Sometimes it might be the Today programme who want to interview me about a particular item in the news and it’s not my area. For example I got contacted recently about something in the news about whether the Big Bang really happened or not and if the Big Bang theory is in jeopardy? They asked me and Simon Singh to comment on this. I just had to quickly Google to see what this item of news was which I hadn’t been aware of until they contacted me. What was it and what was the paper saying. Apparently it wasn’t quite as serious as I thought. The level they wanted from me was what is the big bang, who said there was a big bang, where does it come from - it comes from Einstein’s theory of relativity, how do we know - there is some evidence of it in astronomy. Stuff that I’m used to explaining.

Sometimes it’s more specific. There’s one occasion when I was asked to comment on a new experiment that had just been set up and got going called Gravity Probe B. This is where they positioned satellites in orbit around Earth and they send signals to each other. They have gyroscopes which measure their angle and orientation and orbit. This is a test of Einstein’s theory of relativity. Because of the Earth’s gravity and spinning, it drags space-time around it. Something that Einstein had predicted happened but no-one had ever seen. It’s a really, really tiny effect and very subtle. This experiment will detect it.

I knew nothing about this but I was asked if I could be interviewed on some news programme, I think it was Radio 4, about this so I thought “OK give me an hour to do some homework”. I said live on air that’s what this experiment is about and that is what it’s trying to do - to measure. It’s more important to explain what they want to ask me in typical language; to explain some basic ideas rather than get into the nitty gritty.



Have you ever contacted the media with a story? Or do you always wait for them?

JAK: The time when I did contact the media was actually just after I’d done this programme for Channel 4, Einstein’s Brain.

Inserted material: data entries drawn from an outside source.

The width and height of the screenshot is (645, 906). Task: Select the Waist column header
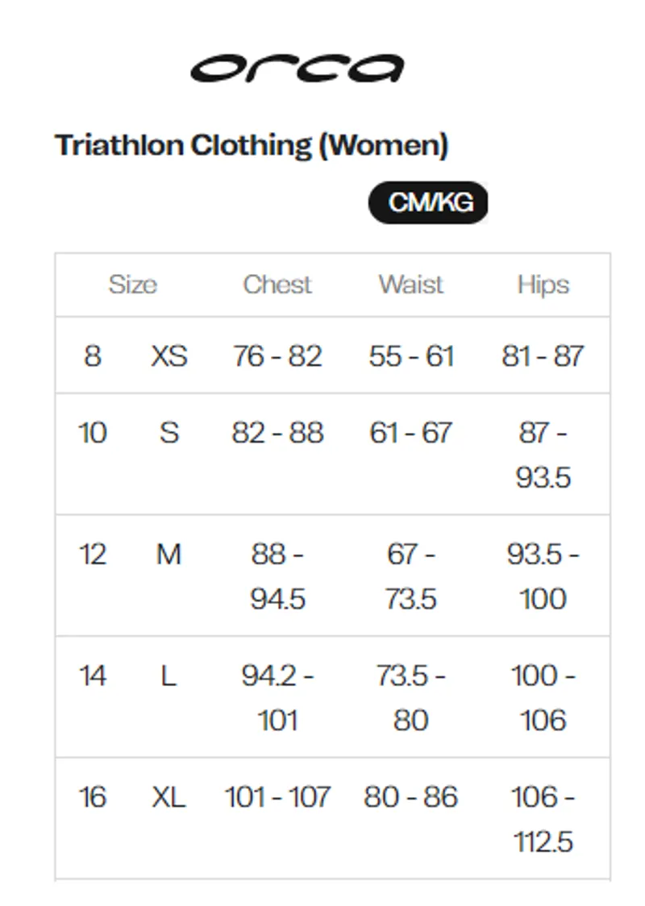(x=411, y=285)
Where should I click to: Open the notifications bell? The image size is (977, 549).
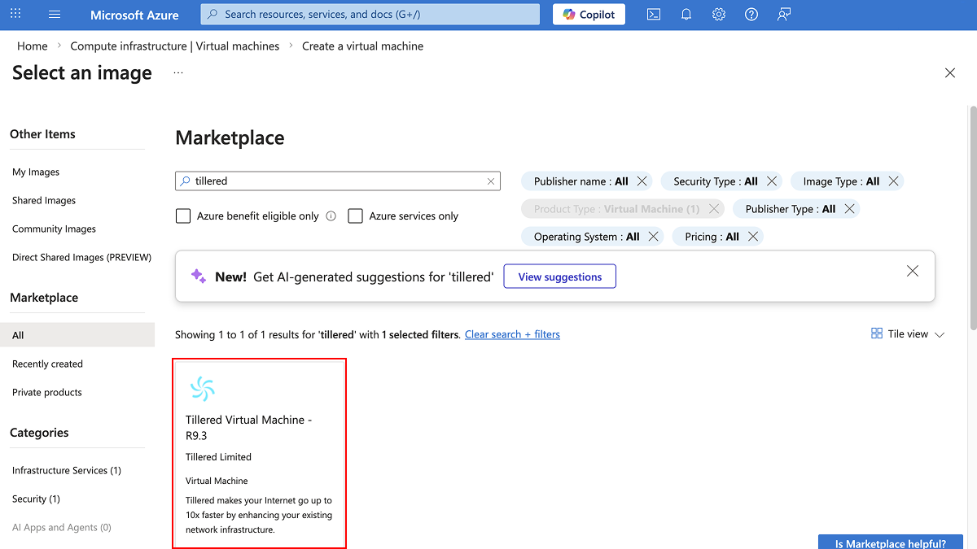pos(686,14)
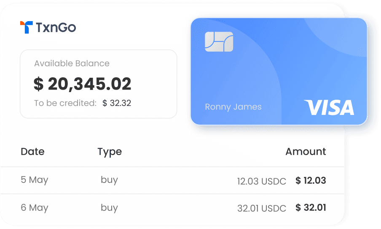Click the $ 32.32 pending amount

(x=117, y=103)
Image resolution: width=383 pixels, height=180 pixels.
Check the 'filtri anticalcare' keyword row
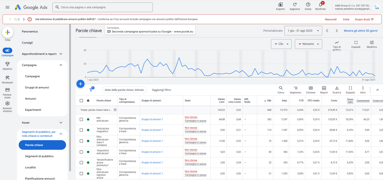(x=81, y=119)
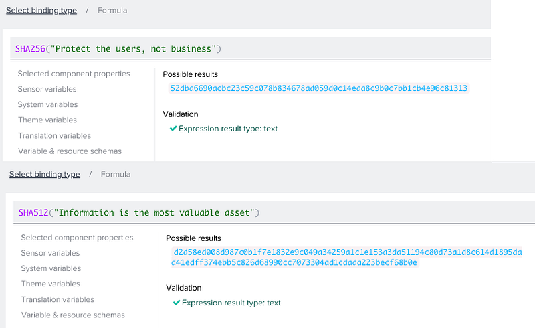
Task: Open 'Translation variables' in lower list
Action: click(x=58, y=299)
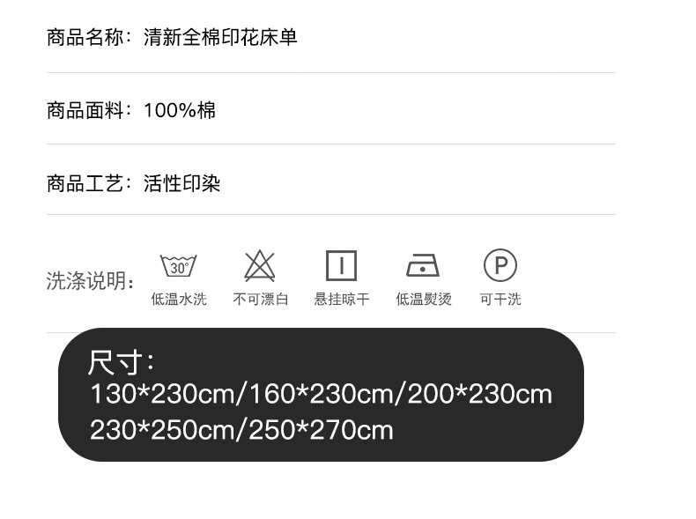
Task: Click the circled P dry-clean icon
Action: 500,265
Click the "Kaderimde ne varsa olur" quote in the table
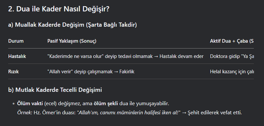Screen dimensions: 264x126 (75, 56)
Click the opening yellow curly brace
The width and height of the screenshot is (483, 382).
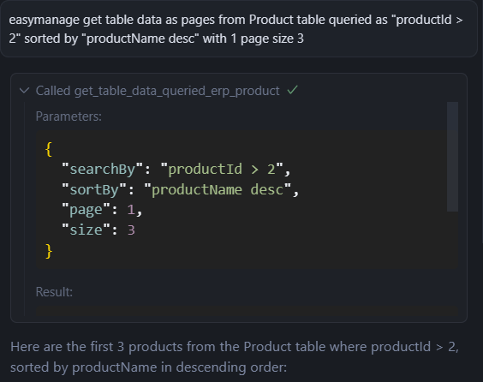coord(49,149)
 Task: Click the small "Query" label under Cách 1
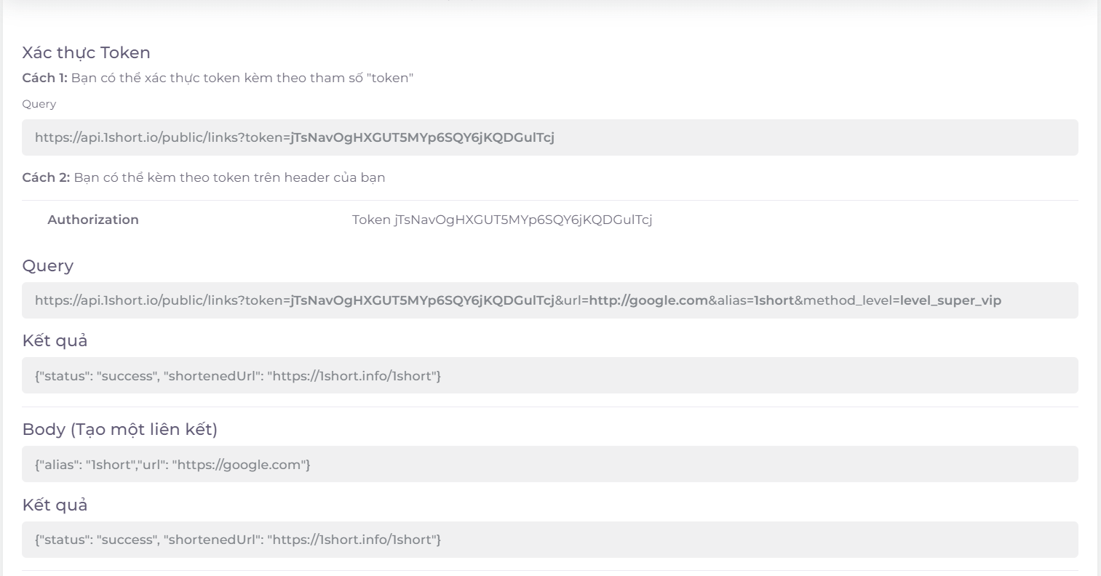pos(39,104)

They thought it was going to be for some months in advance, and then they realised that the BBC was doing a similar programme, it being Einstein year last year, so they brought the transmission date forward. Suddenly it was very, very short notice and they couldn’t do the publicising that they really wanted to do for it so Mark Lythgoe and I, the presenters, said “we’ll do what we can”.

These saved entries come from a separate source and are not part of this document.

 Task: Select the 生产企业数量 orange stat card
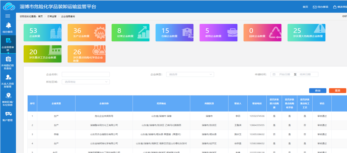[86, 32]
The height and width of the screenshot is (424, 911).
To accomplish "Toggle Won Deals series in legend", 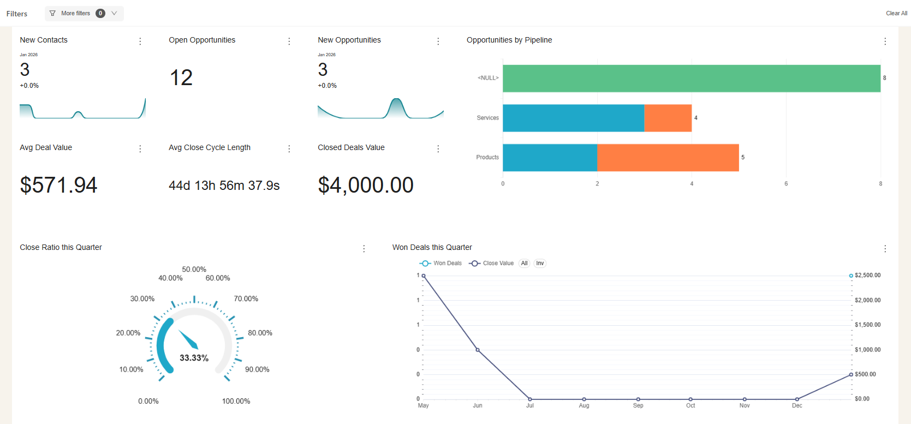I will [x=441, y=264].
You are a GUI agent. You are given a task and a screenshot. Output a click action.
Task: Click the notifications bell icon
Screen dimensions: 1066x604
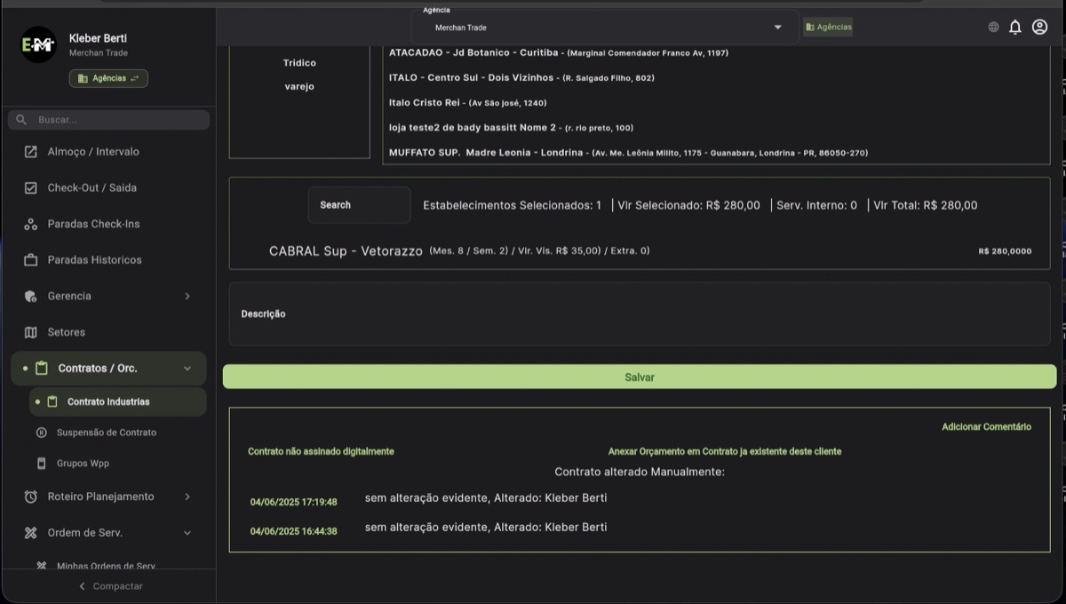1015,28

I got in touch with a journalist saying “Look we have got this programme, do you want to write a piece on it to publicise it?” So they said “well what is the story?”. “Well we had a look at Einstein’s brain”. “Well what did you discover, was there something new about it”.

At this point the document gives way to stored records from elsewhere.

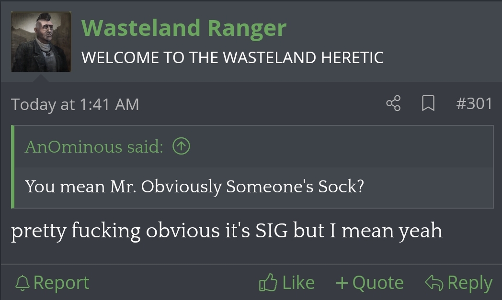Viewport: 502px width, 300px height.
Task: Click the plus icon before Quote
Action: pos(342,283)
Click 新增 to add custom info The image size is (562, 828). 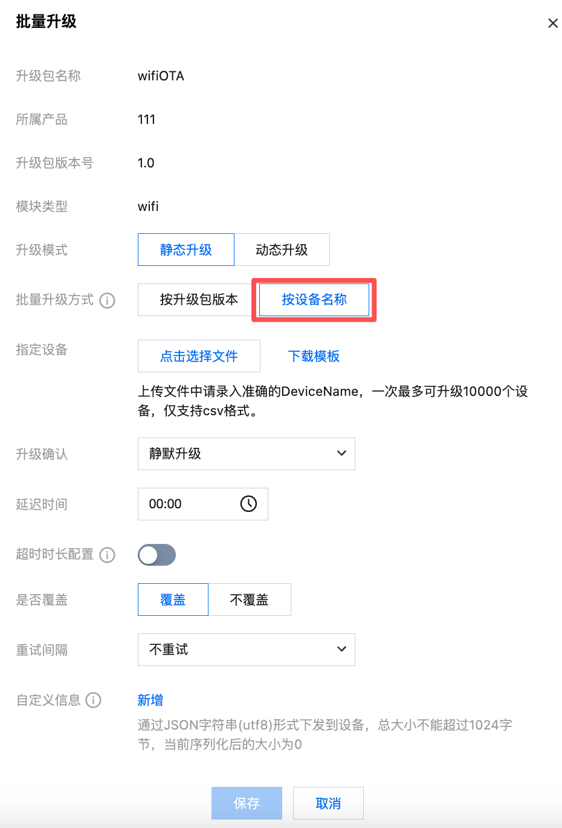pos(150,700)
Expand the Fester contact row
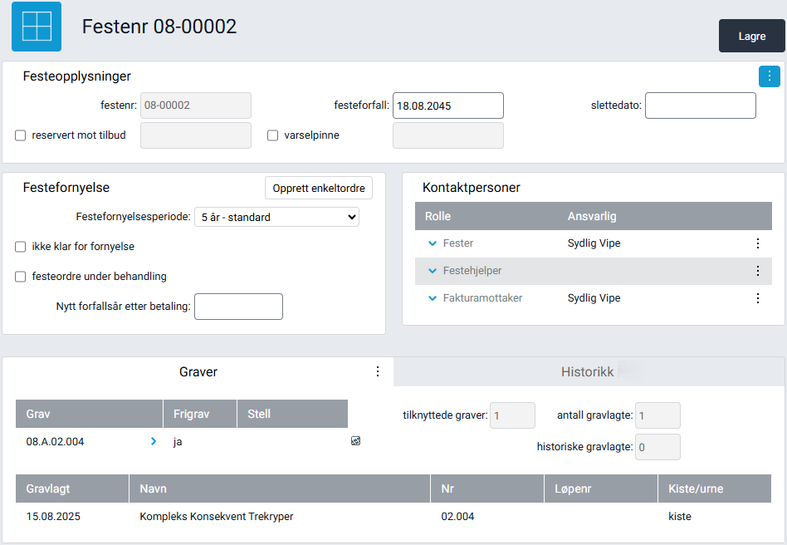Viewport: 787px width, 545px height. [x=432, y=243]
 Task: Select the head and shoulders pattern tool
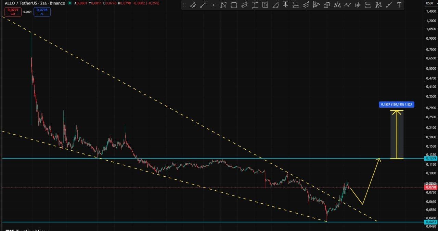pyautogui.click(x=337, y=5)
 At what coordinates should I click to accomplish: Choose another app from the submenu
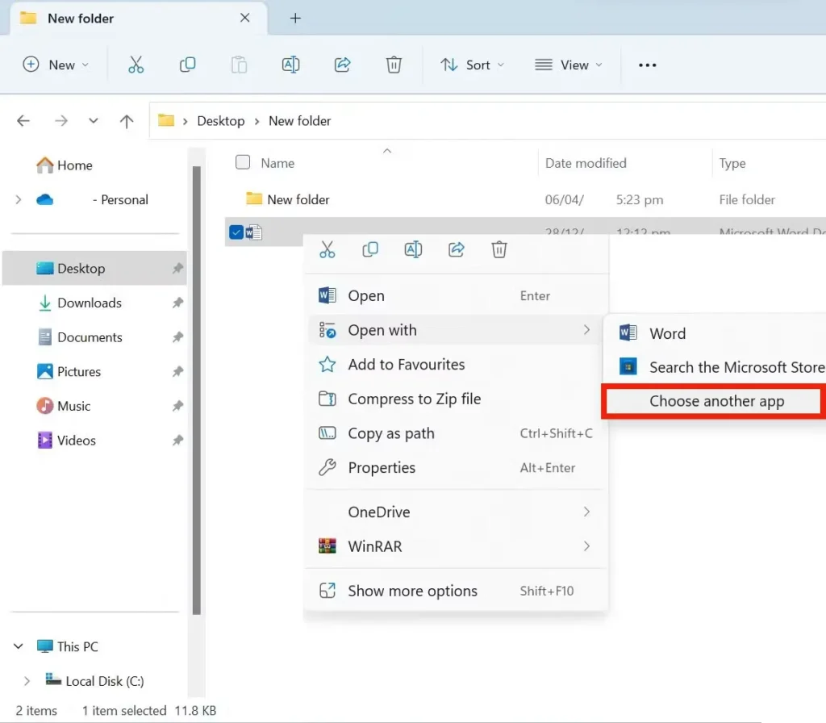[x=716, y=402]
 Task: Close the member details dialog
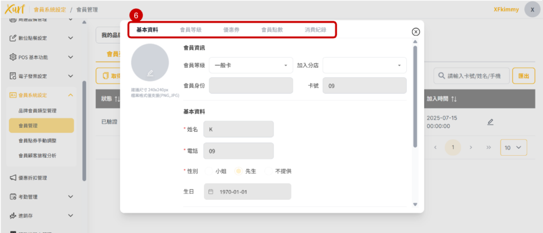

I know by this time what they are looking for, they want some hook to put the story on, something relevant in the story that has to be told today which was too early to be told yesterday, too late to be told tomorrow. Of course this wasn’t that type of story so I didn’t get any bites.

That’s one of the few occasions I got in touch with the media myself. Normally they come to me. There’s only really one other occasion when I was trying to publicise a conference that I was helping to organise on Nuclear Physics. Together with the Institute of Physics we put out a press release which got picked up and on to the Today programme. We made it fun, because no-one really cares whether the nuclear physics academic conference is going on in Edinburgh, but the hook we had was that we did a survey of the general public asking ‘Do you know what particle 99.9% of everything in the universe is made of?’ and we listed the 5 particles of course. The answer was quark which is not something most people know. We knew that and only 2% got the right answer. This is what they wanted to pick up - Does it matter? That was something I was proactive in trying to get interest in.

So because of your experience you realise you have to have that hook and you look for that?

JAK: Exactly. Just because I think there is an interesting bit of research, either what I may have done or my colleague may have done, that doesn’t necessarily mean the rest of the world is going to find it interesting. They want to find some relevance to it. A hook to hang it onto. Why is that relevant now, why should anyone be interested in it now.



Thinking about young scientist abilities and the stage you are at now, what do you wish you had known when you were a young research scientist yourself compared to what you know now? What do you wish you could go back and tell yourself to prepare yourself for your media life?

JAK: Well, I suppose it’s not to be so scared of the media. A lot of young scientists hear all the scare stories and it’s an ‘us and them’ situation. The issue is that they think you have to be a specialist or only ever say something about your own area of research. What I would have liked to have known and a message to young researchers, is not to be afraid.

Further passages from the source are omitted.